» **STATED GOAL 1**
From the patent text on CMP endpoint detection, list each layer that the typical damascene process forms or deposits, along with its reference numeral.
» **STATED GOAL 2**
Resume the patent text on CMP endpoint detection from where it stops.

» **SELECTED EXCERPT**
The present invention provides a method for polishing a layer of material, a method for manufacturing a damascene interconnect structure, and a method for manufacturing an integrated circuit. The method for polishing a layer of material, among other steps, includes obtaining a substrate (310) having a layer of material (330) located thereover, and polishing the layer of material (330) using a polishing surface (410). The step of polishing the layer of material may include subjecting the layer of material (330) to a first polishing process using a first endpoint detection method, the first polishing process removing a portion of the layer of material, and subjecting remaining portions (420) of the layer of material (330) to a second polishing process using a second different optical endpoint detection method.

Description

TECHNICAL FIELD OF THE INVENTION

The present invention is directed, in general, to a CMP process and, more specifically, to a novel CMP endpoint detection process.

BACKGROUND OF THE INVENTION

As integrated circuits become more and more dense, the width of interconnect layers that connect transistors and other devices of the integrated circuit to each other is reduced. As the width decreases, the resistance increases. Accordingly, many companies are looking to switch from a traditional aluminum interconnect to other type interconnects. Copper and tungsten interconnects, among others, are a few of the more advanced interconnects that are currently being used. Unfortunately, both copper and tungsten are very difficult to etch in a semiconductor process flow. Therefore, damascene processes have been proposed to form these interconnects.
A typical damascene process consists of forming an interlevel dielectric 12 over a semiconductor body 10, as shown in FIG. 1A. The interlevel dielectric 12 is then patterned and etched to remove the dielectric material from the areas 14 where the interconnect lines are desired, as shown in FIG. 1B. In a dual damascene process, via holes are also formed at this time. Referring to FIG. 1C, a barrier layer 16 is then deposited over the structure including over the dielectric 12 and in the areas 14 where the dielectric has been removed. A metal seed layer 18 is then formed over the barrier layer 16. A metal layer 20 is then formed from the metal seed layer 18 using, for example, an electroplating process, as shown in FIG. 1D. Chemical-mechanical polishing (CMP) is then used to planarize the excess metal layer 20 to be level with the top of the interlevel dielectric layer 12, resulting in the metal plug 21, as shown in FIG. 1E.
Today's CMP processes attempt to be gentle to the substrate surface, and for this reason, often use metal polish distributed across two or more tables, or “platens”, and thus polishing surfaces. In this typical scenario, the first platen uses a high down force (HDF) process to remove bulk portions of the metal layer 20, and the second platen uses a slow, gentle, lower down force (LDF) process to polish the remaining metal layer 20 until all areas of the substrate surface are clear of the metal layer 20, resulting in the metal plug 21. The problem typically encountered is how to balance the time between platens by removing a target amount of bulk metal layer 20 on the first platen, and then gently remove the remaining metal layer 20 on the second platen, all the while doing so in a controllable and repeatable manner. Prior art methods have generally been unable to balance the time between the platens in a controllable and repeatable manner, such that an optimal metal plug 21 may be manufactured.
Accordingly, what is needed in the art is a novel CMP endpoint detection process that does not experience the drawbacks of the prior art CMP processes.

» **DATA PROVIDED**
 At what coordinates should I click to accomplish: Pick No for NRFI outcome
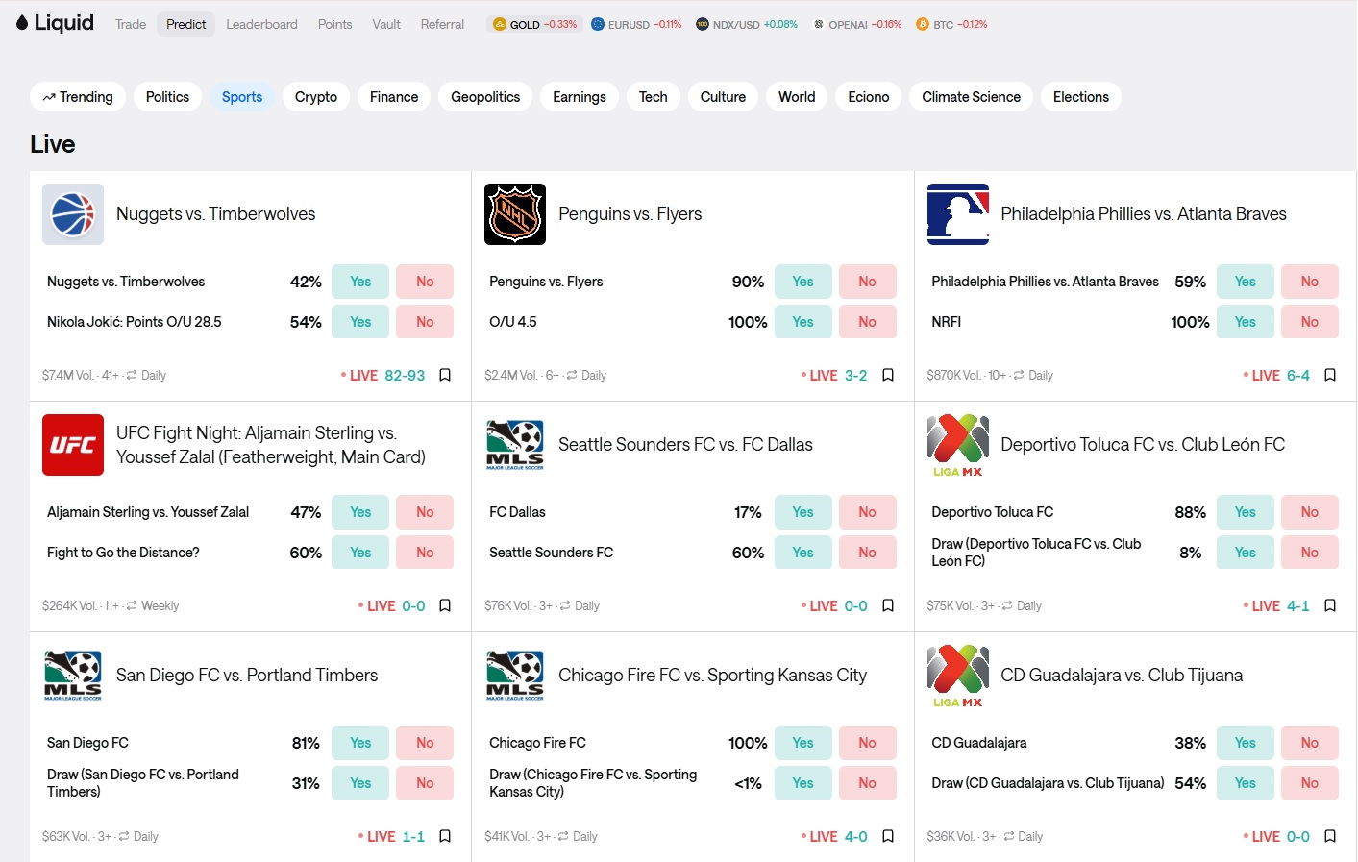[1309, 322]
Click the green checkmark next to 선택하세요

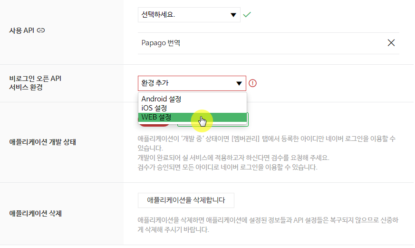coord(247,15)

» **EXERCISE RESPONSE 1**
- Interlevel dielectric 12
- Barrier layer 16
- Metal seed layer 18
- Metal layer 20

» **EXERCISE RESPONSE 2**
SUMMARY OF THE INVENTION

To address the above-discussed deficiencies of the prior art, the present invention provides a method for polishing a layer of material, a method for manufacturing a damascene interconnect structure, and a method for manufacturing an integrated circuit. The method for polishing a layer of material, among other steps, includes obtaining a substrate having a layer of material located thereover, and polishing the layer of material using a polishing surface. The step of polishing the layer of material may include subjecting the layer of material to a first polishing process using a first endpoint detection method, the first polishing process removing a portion of the layer of material, and subjecting remaining portions of the layer of material to a second polishing process using a second different optical endpoint detection method.
As previously indicated, the present invention further includes a method for manufacturing a damascene interconnect structure. The method for manufacturing the damascene interconnect structure includes, without limitation, forming a layer of conductive material within an opening and over an upper surface of a dielectric layer, and polishing the layer of conductive material to form an interconnect plug. The polishing of the layer of conductive material, again without limitation, may include subjecting the layer of conductive material to a first polishing process with a polishing surface and using a first endpoint detection method, the first polishing process removing a portion of the layer of conductive material, and subjecting remaining portions of the layer of conductive material to a second polishing process with the polishing surface and using a second different optical endpoint detection method.
The foregoing has outlined preferred and alternative features of the present invention so that those skilled in the art may better understand the detailed description of the invention that follows. Additional features of the invention will be described hereinafter that form the subject of the claims of the invention. Those skilled in the art should appreciate that they can readily use the disclosed conception and specific embodiment as a basis for designing or modifying other structures for carrying out the same purposes of the present invention. Those skilled in the art should also realize that such equivalent constructions do not depart from the spirit and scope of the invention.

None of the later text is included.